◆ Activity: What the task requires is each entry, restated exactly.

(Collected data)

========

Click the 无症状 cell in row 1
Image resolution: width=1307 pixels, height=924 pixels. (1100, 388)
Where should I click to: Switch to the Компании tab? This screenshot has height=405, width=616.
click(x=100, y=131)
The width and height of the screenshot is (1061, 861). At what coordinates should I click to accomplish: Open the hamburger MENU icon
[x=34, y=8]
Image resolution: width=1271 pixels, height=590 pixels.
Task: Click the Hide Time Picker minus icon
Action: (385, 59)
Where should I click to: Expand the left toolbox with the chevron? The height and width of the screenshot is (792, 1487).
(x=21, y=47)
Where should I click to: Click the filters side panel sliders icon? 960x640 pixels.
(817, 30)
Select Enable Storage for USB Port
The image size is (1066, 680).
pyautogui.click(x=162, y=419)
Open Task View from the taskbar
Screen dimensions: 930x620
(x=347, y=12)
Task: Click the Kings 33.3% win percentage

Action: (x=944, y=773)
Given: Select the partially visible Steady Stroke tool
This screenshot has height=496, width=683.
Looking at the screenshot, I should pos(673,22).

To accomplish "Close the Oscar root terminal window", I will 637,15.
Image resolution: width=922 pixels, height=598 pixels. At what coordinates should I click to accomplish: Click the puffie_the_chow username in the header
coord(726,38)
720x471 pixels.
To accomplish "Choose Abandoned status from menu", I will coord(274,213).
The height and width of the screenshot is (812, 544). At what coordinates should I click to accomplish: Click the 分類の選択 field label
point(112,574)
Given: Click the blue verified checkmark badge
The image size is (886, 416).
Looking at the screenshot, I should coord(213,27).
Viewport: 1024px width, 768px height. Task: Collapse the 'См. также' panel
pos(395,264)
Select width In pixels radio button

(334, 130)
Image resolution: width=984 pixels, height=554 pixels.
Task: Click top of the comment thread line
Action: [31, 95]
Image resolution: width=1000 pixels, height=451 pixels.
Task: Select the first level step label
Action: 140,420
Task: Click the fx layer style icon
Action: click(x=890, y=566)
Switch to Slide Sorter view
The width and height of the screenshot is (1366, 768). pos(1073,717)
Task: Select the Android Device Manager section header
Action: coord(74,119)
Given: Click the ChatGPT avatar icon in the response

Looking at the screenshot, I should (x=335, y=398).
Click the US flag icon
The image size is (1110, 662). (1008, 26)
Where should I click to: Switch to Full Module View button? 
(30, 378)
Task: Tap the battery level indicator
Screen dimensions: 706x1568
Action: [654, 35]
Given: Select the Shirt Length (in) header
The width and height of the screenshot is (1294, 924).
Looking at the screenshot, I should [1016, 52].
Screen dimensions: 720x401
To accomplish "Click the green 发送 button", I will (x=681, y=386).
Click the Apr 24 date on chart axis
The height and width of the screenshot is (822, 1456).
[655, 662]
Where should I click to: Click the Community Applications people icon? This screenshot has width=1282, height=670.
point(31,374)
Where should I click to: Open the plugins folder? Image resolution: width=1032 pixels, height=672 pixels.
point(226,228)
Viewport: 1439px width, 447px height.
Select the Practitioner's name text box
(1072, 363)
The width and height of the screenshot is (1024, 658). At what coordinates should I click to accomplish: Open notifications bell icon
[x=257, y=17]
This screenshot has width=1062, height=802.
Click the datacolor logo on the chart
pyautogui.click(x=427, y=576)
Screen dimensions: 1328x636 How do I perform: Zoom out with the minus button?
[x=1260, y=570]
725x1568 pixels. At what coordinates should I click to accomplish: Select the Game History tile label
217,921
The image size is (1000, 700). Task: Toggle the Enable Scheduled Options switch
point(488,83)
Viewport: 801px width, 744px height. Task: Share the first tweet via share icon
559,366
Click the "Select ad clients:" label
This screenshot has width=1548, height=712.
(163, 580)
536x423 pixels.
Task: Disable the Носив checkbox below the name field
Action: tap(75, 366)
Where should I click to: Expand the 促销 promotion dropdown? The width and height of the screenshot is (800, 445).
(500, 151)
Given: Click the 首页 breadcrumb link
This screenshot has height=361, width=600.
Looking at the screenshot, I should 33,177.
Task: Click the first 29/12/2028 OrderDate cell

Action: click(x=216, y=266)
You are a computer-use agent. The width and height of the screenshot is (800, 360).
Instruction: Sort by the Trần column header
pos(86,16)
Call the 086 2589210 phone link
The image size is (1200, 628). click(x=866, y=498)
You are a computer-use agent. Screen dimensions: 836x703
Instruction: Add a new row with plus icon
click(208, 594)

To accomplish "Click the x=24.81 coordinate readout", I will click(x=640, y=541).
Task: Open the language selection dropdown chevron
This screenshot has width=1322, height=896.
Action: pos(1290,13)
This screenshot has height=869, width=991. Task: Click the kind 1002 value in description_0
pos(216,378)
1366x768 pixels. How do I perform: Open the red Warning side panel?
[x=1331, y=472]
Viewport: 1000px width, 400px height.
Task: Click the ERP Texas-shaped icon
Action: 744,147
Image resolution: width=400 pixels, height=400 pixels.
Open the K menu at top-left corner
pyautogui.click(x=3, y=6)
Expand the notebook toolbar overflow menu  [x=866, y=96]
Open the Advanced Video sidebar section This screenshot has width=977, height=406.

========

◆ Answer section:
Click the 无症状 cell in row 1
Image resolution: width=1307 pixels, height=924 pixels. (1100, 388)
Where should I click to: Switch to the Компании tab? This screenshot has height=405, width=616.
click(x=100, y=131)
The width and height of the screenshot is (1061, 861). At what coordinates should I click to accomplish: Open the hamburger MENU icon
[x=34, y=8]
Image resolution: width=1271 pixels, height=590 pixels.
Task: Click the Hide Time Picker minus icon
Action: (385, 59)
Where should I click to: Expand the left toolbox with the chevron? The height and width of the screenshot is (792, 1487).
(x=21, y=47)
Where should I click to: Click the filters side panel sliders icon? 960x640 pixels.
(817, 30)
Select Enable Storage for USB Port
The image size is (1066, 680).
pyautogui.click(x=162, y=419)
Open Task View from the taskbar
Screen dimensions: 930x620
(x=347, y=12)
Task: Click the Kings 33.3% win percentage

Action: (x=944, y=773)
Given: Select the partially visible Steady Stroke tool
This screenshot has height=496, width=683.
Looking at the screenshot, I should pos(673,22).

To accomplish "Close the Oscar root terminal window", I will 637,15.
Image resolution: width=922 pixels, height=598 pixels. At what coordinates should I click to accomplish: Click the puffie_the_chow username in the header
coord(726,38)
720x471 pixels.
To accomplish "Choose Abandoned status from menu", I will coord(274,213).
The height and width of the screenshot is (812, 544). At what coordinates should I click to accomplish: Click the 分類の選択 field label
point(112,574)
Given: Click the blue verified checkmark badge
The image size is (886, 416).
Looking at the screenshot, I should coord(213,27).
Viewport: 1024px width, 768px height. Task: Collapse the 'См. также' panel
pos(395,264)
Select width In pixels radio button

(334, 130)
Image resolution: width=984 pixels, height=554 pixels.
Task: Click top of the comment thread line
Action: [31, 95]
Image resolution: width=1000 pixels, height=451 pixels.
Task: Select the first level step label
Action: 140,420
Task: Click the fx layer style icon
Action: click(x=890, y=566)
Switch to Slide Sorter view
The width and height of the screenshot is (1366, 768). pos(1073,717)
Task: Select the Android Device Manager section header
Action: coord(74,119)
Given: Click the ChatGPT avatar icon in the response

Looking at the screenshot, I should (x=335, y=398).
Click the US flag icon
The image size is (1110, 662). (1008, 26)
Where should I click to: Switch to Full Module View button? 
(30, 378)
Task: Tap the battery level indicator
Screen dimensions: 706x1568
Action: [654, 35]
Given: Select the Shirt Length (in) header
The width and height of the screenshot is (1294, 924).
Looking at the screenshot, I should [1016, 52].
Screen dimensions: 720x401
To accomplish "Click the green 发送 button", I will (x=681, y=386).
Click the Apr 24 date on chart axis
The height and width of the screenshot is (822, 1456).
[655, 662]
Where should I click to: Click the Community Applications people icon? This screenshot has width=1282, height=670.
point(31,374)
Where should I click to: Open the plugins folder? Image resolution: width=1032 pixels, height=672 pixels.
point(226,228)
Viewport: 1439px width, 447px height.
Select the Practitioner's name text box
(1072, 363)
The width and height of the screenshot is (1024, 658). At what coordinates should I click to accomplish: Open notifications bell icon
[x=257, y=17]
This screenshot has width=1062, height=802.
Click the datacolor logo on the chart
pyautogui.click(x=427, y=576)
Screen dimensions: 1328x636 How do I perform: Zoom out with the minus button?
[x=1260, y=570]
725x1568 pixels. At what coordinates should I click to accomplish: Select the Game History tile label
217,921
The image size is (1000, 700). Task: Toggle the Enable Scheduled Options switch
point(488,83)
Viewport: 801px width, 744px height. Task: Share the first tweet via share icon
559,366
Click the "Select ad clients:" label
This screenshot has width=1548, height=712.
(163, 580)
536x423 pixels.
Task: Disable the Носив checkbox below the name field
Action: tap(75, 366)
Where should I click to: Expand the 促销 promotion dropdown? The width and height of the screenshot is (800, 445).
(500, 151)
Given: Click the 首页 breadcrumb link
This screenshot has height=361, width=600.
Looking at the screenshot, I should 33,177.
Task: Click the first 29/12/2028 OrderDate cell

Action: click(x=216, y=266)
You are a computer-use agent. The width and height of the screenshot is (800, 360).
Instruction: Sort by the Trần column header
pos(86,16)
Call the 086 2589210 phone link
The image size is (1200, 628). click(x=866, y=498)
You are a computer-use agent. Screen dimensions: 836x703
Instruction: Add a new row with plus icon
click(208, 594)

To accomplish "Click the x=24.81 coordinate readout", I will click(x=640, y=541).
Task: Open the language selection dropdown chevron
This screenshot has width=1322, height=896.
Action: pos(1290,13)
This screenshot has height=869, width=991. Task: Click the kind 1002 value in description_0
pos(216,378)
1366x768 pixels. How do I perform: Open the red Warning side panel?
[x=1331, y=472]
Viewport: 1000px width, 400px height.
Task: Click the ERP Texas-shaped icon
Action: 744,147
Image resolution: width=400 pixels, height=400 pixels.
Open the K menu at top-left corner
pyautogui.click(x=3, y=6)
Expand the notebook toolbar overflow menu  [x=866, y=96]
Open the Advanced Video sidebar section This screenshot has width=977, height=406.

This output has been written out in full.